Integration of third-party tools
- ComfyUI-KJNodes
- Download https://github.com/kijai/ComfyUI-KJNodes and follow its instructions for installation.
- exist ComfyUI Load the CFG-Zero-star node in the
- Wan2.1GP
- Download https://github.com/deepbeepmeep/Wan2GP and configure it for use.
caveat
- Generation is computationally intensive and an NVIDIA GPU with at least 8GB of RAM is recommended.
- Downloading the model is required for the first run, keep your internet connection open.
- The project follows the Apache-2.0 license, which prohibits the generation of pornographic, violent, etc. content.
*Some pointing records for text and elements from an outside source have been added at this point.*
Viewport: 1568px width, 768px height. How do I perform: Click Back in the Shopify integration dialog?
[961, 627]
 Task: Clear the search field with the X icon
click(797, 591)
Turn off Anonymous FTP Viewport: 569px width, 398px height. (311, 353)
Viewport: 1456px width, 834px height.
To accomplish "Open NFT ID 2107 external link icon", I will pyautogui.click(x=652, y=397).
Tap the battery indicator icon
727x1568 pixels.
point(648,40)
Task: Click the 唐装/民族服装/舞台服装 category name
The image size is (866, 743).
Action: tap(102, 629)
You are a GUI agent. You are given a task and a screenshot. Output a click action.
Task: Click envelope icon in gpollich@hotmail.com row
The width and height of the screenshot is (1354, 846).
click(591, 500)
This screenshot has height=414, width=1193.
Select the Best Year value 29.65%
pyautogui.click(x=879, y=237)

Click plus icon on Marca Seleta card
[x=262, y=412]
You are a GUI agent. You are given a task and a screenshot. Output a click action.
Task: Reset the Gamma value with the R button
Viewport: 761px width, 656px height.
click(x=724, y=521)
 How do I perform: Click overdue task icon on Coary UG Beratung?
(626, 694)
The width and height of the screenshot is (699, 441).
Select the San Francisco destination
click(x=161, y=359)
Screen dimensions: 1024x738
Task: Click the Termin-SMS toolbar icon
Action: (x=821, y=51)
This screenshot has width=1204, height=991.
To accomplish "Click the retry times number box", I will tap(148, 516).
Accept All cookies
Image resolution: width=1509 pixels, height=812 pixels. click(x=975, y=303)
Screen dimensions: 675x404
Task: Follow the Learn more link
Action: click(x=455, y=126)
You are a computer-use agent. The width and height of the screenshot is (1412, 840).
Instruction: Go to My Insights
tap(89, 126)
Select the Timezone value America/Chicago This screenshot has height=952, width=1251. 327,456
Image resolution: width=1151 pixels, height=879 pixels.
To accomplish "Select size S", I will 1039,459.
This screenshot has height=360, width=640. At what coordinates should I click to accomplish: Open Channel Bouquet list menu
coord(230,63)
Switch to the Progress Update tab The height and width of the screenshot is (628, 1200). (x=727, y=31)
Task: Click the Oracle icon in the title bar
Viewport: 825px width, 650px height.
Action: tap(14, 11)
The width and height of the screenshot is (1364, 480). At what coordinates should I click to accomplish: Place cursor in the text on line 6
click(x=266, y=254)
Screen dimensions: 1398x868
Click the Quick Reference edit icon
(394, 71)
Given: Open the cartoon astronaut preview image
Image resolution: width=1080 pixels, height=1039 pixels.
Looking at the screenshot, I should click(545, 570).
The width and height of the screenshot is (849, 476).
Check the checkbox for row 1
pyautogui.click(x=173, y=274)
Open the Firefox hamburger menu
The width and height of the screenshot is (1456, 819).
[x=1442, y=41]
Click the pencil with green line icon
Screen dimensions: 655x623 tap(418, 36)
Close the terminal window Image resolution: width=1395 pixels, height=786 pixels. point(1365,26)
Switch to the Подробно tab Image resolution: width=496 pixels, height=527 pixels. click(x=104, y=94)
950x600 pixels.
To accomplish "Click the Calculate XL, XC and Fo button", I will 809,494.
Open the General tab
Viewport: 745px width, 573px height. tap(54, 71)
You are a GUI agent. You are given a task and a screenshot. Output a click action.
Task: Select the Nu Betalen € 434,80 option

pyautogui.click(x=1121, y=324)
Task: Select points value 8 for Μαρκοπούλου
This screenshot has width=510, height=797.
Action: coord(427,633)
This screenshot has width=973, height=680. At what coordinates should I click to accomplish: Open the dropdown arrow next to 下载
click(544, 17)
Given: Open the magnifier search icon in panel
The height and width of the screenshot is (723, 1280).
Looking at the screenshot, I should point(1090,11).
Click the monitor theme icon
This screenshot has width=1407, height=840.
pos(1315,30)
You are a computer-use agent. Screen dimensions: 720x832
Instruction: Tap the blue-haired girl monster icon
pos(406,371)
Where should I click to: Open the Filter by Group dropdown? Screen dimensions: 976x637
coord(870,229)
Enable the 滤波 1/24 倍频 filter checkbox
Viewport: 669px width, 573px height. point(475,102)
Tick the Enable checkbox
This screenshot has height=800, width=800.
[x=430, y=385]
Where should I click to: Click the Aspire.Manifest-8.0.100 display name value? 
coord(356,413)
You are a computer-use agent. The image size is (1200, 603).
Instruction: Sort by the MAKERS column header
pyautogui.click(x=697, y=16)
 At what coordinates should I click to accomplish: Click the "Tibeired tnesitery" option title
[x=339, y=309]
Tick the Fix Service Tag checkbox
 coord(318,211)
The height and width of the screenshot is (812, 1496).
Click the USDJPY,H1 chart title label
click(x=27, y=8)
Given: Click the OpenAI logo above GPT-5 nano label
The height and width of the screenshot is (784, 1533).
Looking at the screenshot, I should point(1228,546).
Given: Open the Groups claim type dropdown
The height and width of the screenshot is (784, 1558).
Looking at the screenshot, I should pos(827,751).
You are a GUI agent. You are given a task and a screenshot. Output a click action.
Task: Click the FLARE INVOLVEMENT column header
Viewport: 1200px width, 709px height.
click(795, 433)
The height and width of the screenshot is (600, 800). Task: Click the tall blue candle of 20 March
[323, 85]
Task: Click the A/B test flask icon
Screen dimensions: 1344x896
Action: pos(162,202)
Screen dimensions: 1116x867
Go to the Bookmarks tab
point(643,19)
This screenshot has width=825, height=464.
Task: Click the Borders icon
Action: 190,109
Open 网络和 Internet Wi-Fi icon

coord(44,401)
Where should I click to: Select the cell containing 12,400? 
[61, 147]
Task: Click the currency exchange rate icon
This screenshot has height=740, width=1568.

With these steps, you can generate high-quality images and videos with CFG-Zero-star. Its operation requires a certain technical base, but the documentation and demo interface lower the threshold of use.
application scenario
- academic research
Researchers can use it to test the effectiveness of stream matching models and analyze the improvement of CFG and zero-initialization, applicable to the field of computer vision. - content creation
Creators can use the text to generate images or videos, such as the "Flying Dragon", for use in art design or short video clips. - model development
Developers can optimize their generation models based on this tool, debugging parameters to improve the quality of generation.
QA
- What problem does CFG-Zero-star solve?
It optimizes the CFG technique in the stream matching model and improves the quality and text matching of the generated images and videos. - What models are supported?
Models such as Stable Diffusion 3, SD3.5 and Wan-2.1 are supported. - What's the point of zero-initialization?
Zeroing out predictions early in generation helps under-trained models to improve sample quality. - How can I tell if a model is under-trained?
If the effect is significantly improved by enabling zero initialization, the model may not be fully trained.